Nel romanzo di Orecchio – pur davanti ai soprusi della Storia e del potere, mentre “l’ideologia è disarmata dal camaleontismo del mondo», e come dinanzi ad un dio capriccioso che sembra nascondersi – si avverte invece una condizione diversa, come uno stato di grazia: “un’immagine munita di volo, visione che tira la zattera sulla superficie dell’acqua così che galleggi su correnti poetiche”, un’immagine liberata dalla penna di una poetessa (è Matilde Famularo, uno dei personaggi- chiave, che abbraccia anche la guerriglia del Prt, trovandovi la morte). E così, un’immagine dopo l’altra, ecco “gli Stati di grazia, dove cominciano ad affiorare gli scomparsi: gente sparita da mesi torna a farsi vedere e i testimoni assistono al ricomporsi delle fattezze (come una sagoma che sorge dal buio, come un essere che si manifesti dal nulla ma per gradi”. Donne e uomini spogliati del loro esistere, della loro vita, ne ritornano in possesso: come a riconsegnare, a quella vita, la propria essenza; come a mutarla, quella vita, finalmente in se stessa.
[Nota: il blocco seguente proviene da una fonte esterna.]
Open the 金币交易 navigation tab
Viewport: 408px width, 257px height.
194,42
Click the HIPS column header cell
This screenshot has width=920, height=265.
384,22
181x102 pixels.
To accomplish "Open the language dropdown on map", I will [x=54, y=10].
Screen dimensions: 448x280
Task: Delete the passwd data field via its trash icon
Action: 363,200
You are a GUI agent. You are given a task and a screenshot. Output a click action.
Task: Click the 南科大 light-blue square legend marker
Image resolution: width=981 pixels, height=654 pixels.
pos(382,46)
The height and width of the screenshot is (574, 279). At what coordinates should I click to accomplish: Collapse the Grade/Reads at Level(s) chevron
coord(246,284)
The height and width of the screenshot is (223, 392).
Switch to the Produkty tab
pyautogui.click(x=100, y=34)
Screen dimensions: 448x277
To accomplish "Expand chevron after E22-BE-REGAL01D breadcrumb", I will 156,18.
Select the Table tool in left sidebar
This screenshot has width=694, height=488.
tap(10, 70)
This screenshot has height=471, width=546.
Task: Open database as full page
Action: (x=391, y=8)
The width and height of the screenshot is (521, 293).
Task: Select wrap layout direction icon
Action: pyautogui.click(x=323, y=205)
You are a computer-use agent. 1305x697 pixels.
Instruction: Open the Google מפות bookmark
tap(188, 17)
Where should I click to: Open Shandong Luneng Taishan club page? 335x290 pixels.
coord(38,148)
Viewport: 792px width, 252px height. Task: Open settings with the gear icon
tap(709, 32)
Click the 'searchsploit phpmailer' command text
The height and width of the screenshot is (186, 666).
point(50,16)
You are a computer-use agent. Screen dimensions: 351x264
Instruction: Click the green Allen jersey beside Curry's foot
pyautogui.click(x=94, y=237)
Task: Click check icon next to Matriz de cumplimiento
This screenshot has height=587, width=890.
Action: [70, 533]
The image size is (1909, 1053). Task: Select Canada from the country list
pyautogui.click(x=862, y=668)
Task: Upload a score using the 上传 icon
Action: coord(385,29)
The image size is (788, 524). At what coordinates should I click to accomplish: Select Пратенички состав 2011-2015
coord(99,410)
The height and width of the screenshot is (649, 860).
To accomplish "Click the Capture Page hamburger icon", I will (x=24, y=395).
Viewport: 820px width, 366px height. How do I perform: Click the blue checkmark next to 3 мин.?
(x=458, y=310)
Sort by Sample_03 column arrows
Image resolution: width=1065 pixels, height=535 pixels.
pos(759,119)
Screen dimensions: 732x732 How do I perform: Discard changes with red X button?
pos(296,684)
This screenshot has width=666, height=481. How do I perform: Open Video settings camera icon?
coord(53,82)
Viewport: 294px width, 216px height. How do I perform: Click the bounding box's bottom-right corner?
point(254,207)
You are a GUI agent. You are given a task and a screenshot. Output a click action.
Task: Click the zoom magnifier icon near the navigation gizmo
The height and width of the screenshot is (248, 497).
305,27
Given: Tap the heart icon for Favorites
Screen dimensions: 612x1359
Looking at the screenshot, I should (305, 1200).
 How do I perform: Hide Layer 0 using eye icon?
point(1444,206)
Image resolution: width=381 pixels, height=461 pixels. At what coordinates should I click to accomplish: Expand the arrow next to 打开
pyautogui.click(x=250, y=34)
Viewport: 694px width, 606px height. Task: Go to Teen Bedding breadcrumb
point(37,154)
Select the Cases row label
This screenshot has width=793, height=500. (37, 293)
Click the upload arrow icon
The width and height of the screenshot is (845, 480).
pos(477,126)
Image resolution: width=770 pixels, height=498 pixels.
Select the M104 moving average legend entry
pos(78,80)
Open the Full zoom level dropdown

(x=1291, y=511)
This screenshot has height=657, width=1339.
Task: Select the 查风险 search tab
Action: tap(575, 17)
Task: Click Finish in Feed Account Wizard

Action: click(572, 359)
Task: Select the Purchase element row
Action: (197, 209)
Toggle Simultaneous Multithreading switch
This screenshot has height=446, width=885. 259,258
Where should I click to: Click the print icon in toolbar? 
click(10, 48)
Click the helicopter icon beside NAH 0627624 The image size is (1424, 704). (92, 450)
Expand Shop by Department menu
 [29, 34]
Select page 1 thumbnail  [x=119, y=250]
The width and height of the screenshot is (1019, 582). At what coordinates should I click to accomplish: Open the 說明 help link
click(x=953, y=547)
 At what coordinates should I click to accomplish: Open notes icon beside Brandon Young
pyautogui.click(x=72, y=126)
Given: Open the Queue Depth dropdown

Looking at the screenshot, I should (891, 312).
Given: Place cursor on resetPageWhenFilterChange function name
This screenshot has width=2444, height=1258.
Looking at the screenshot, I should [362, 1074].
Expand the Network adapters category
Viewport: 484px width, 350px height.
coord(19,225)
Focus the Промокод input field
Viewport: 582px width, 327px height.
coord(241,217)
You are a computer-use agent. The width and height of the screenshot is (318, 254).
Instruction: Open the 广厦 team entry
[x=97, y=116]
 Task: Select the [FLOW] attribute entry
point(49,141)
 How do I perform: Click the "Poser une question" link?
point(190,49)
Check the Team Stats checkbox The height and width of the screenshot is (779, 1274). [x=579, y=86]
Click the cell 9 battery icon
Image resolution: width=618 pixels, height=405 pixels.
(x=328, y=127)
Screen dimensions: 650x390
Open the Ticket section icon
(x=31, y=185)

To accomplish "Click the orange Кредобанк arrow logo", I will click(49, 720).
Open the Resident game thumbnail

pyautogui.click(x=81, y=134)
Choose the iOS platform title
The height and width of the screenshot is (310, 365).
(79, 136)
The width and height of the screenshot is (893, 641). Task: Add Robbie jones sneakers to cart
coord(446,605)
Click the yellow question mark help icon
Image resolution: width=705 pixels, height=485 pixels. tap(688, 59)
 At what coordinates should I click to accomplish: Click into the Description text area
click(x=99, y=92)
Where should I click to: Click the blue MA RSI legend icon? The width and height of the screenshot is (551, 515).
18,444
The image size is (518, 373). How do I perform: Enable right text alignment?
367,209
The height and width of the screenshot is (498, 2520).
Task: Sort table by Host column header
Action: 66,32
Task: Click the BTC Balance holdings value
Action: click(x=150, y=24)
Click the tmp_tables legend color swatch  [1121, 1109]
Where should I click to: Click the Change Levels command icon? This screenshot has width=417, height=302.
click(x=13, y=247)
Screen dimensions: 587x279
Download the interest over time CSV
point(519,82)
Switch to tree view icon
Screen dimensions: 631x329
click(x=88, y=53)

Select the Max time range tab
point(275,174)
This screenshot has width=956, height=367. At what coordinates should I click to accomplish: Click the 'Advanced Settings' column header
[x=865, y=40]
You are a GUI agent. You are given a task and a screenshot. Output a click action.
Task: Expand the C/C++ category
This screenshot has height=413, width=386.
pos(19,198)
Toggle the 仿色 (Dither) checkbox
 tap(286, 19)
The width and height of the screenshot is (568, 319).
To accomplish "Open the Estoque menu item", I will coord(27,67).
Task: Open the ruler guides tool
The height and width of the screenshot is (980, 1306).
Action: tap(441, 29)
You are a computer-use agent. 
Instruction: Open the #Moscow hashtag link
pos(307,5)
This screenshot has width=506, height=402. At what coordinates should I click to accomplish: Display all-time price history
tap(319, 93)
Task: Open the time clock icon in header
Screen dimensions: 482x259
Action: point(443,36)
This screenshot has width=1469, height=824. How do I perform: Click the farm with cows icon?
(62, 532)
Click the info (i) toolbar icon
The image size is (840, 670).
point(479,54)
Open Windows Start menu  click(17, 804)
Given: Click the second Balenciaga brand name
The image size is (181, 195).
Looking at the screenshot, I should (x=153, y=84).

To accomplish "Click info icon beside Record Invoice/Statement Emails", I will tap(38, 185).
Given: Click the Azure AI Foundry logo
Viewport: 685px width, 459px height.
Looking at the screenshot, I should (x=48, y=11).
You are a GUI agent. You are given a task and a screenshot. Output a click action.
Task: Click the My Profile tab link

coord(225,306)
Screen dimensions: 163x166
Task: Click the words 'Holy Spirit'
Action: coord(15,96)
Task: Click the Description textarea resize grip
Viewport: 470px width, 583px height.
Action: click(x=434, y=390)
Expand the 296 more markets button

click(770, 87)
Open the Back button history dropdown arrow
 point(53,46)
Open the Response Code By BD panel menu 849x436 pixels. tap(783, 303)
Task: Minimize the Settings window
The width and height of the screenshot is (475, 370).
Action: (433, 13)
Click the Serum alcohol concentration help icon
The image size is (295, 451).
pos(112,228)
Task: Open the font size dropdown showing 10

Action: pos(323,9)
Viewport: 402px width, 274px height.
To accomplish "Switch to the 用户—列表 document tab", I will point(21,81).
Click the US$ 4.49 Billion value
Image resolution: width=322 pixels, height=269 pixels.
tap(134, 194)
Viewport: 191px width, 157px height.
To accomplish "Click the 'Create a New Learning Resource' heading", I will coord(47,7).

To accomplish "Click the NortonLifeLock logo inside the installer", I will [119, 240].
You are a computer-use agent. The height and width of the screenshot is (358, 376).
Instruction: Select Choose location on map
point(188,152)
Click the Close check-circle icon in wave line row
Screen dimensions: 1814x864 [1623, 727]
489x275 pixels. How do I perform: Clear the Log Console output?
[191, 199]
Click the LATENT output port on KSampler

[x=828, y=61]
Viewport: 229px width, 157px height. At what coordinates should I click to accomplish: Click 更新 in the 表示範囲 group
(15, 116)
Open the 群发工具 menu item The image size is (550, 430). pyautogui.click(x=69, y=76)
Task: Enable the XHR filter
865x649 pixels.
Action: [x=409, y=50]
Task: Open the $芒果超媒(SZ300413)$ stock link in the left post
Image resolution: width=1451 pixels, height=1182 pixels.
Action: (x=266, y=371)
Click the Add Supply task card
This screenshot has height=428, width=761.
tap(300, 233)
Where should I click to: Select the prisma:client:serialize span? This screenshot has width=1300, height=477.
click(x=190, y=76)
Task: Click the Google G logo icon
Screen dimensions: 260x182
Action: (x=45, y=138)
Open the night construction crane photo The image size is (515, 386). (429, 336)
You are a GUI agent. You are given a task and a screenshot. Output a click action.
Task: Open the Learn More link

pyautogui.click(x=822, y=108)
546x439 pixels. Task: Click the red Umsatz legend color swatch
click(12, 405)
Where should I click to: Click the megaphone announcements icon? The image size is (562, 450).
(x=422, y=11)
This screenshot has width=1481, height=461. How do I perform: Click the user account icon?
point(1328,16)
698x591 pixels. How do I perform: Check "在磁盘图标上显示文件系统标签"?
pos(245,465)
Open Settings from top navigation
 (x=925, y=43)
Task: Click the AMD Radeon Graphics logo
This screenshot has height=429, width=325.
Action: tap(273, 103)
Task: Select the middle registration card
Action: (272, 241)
“Se i morti sono, dice Pirandello, ‘i pensionati della memoria’, gli scomparsi ne sono gli stipendiati: di un più ingente e lungo tributo di memoria”, si legge in quel prezioso pamphlet che è La scomparsa di Majorana, di Leonardo Sciascia. E Davide Orecchio – che con Stati di grazia ambisce a raccontare l’avventura umana, seguendo l’alveo (insidioso e fecondo) della militanza della memoria – a quello stesso stipendio probabilmente ha pensato. Tanto più che a Matilde Famularo fa dire: “Quando scrivo, io sono. Nell’avere scritto, io sono stato. Ho esercitato il mio diritto di esistere, incidendo una tacca di me nel libro del mondo”».